Some elements in Pakistan know where bin Laden is: Clinton

Clinton also said the Pakistanis leadership during her visit to Islamabad has been told to take on every non-governmental armed force inside the country.

The US' top diplomat said Pakistan's intelligence establishment must share with the US any information about movement of bin Laden and al-Qaeda number two Ayman al-Zawahiri.

"I want those guys. I will not be satisfied until we get them," she said in interviews to American TV channels during her just concluded visit to Islamabad.
"...I assume somebody, somebody in this government, from top to bottom, does know where bin Laden is. And I'd like to know too. So I think we've got to keep pressure on, which we are doing," Clinton said.

"I don't want to put a proximity or timeline on it (getting bin Laden). As I've said, we have gotten closer because we have been able to kill a number of their trainers, their operational people, their financiers," Clinton told Fox News channel.
She said the US and international forces were getting closer to the fugitive. "But I won't be satisfied until we get it done."

"I think elements in the government do (know the whereabouts of bin Laden). I've said that before. But I think it is also important to know we have been getting with Pakistani cooperation a lot of the top leadership of Al Qaeda," she said.

Referring to Pakistan taking up the fight against militant groups, Clinton told another TV channel that there were arguments put forward by Islamabad that how many fights that they can take on with various groups.

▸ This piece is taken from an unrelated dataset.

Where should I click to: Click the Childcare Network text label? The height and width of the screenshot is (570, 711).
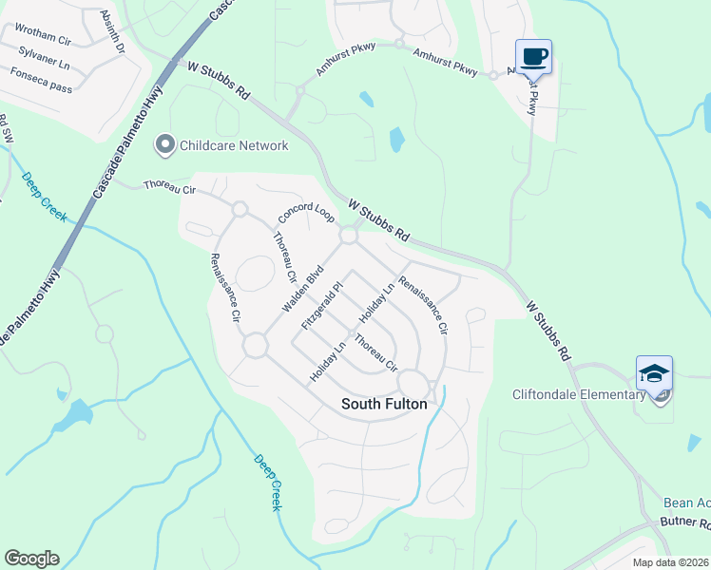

To this, Clinton said she had told the Pakistani leadership "look, you've got to take on every non-governmental armed force inside your country, because even though you think they won't bother you today, there is no guarantee. Its like keeping a poisonous snake in your backyard.

"Oh, it will only go after the stranger or intruder, You don't know whether tomorrow it will go after you, so we have been making that case and I find greater receptivity to it, but we still have to make it stronger," she said in an another interview in MSNBC on the same topic.

"We haven't gotten bin Laden or Zawahiri, but we've consistently been able to track and kill a lot of their principal leadership. So there is a story to be told here. It's not yet what I want it to be, because as having been a senator from New York on 9/11," she said.
On Pakistan's cooperation in the hunt, Clinton said, "I think that's because if I put myself into a position of leadership in our own government, and if there were a terrorist network operating somewhere, even in the most remote place in the United States, some sheriff, some local state policeman, somebody in our collective government would probably know that there was something suspicious going on," she said.